De SQLite-opdrachtregelinterface biedt ons de mogelijkheid om automatisch SQL INSERT
te genereren uitspraken van een query. Dit kan worden gedaan door de uitvoermodus te wijzigen in insert
.
Voorbeeld
Stel dat we de volgende tabel hebben:
SELECT * FROM Pets;
Resultaat:
+-------+---------+--------+ | PetId | PetName | TypeId | +-------+---------+--------+ | 1 | Homer | 3 | | 2 | Yelp | 1 | | 3 | Fluff | 2 | | 4 | Brush | 4 | +-------+---------+--------+
Toen ik dat voorbeeld uitvoerde, gebruikte ik de tabelmodus. Tabelmodus presenteert de uitvoer van de query als een tabel en is een van de verschillende uitvoermodi in tabelvorm in SQLite.
We kunnen het als volgt wijzigen in de invoegmodus:
.mode insert Pets2
Wanneer u overschakelt naar de invoegmodus, moet u de naam opgeven van de tabel waarin de gegevens worden ingevoegd.
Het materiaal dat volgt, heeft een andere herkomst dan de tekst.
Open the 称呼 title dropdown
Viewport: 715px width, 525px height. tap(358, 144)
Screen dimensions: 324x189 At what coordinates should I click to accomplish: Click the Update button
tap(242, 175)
In mijn geval heb ik Pets2
opgegeven , zodat de gegevens in die tabel worden ingevoegd.
Als we nu dezelfde SQL-query uitvoeren als voorheen, krijgen we een aantal INSERT
uitspraken:
SELECT * FROM Pets;
Resultaat:
INSERT INTO Pets2 VALUES(1,'Homer',3); INSERT INTO Pets2 VALUES(2,'Yelp',1); INSERT INTO Pets2 VALUES(3,'Fluff',2); INSERT INTO Pets2 VALUES(4,'Brush',4);
Wanneer u deze waarden in een tabel gaat invoegen, moet u natuurlijk eerst controleren of de tabel bestaat. U kunt ofwel een tabel maken met de juiste naam, of invoegen in een bestaande.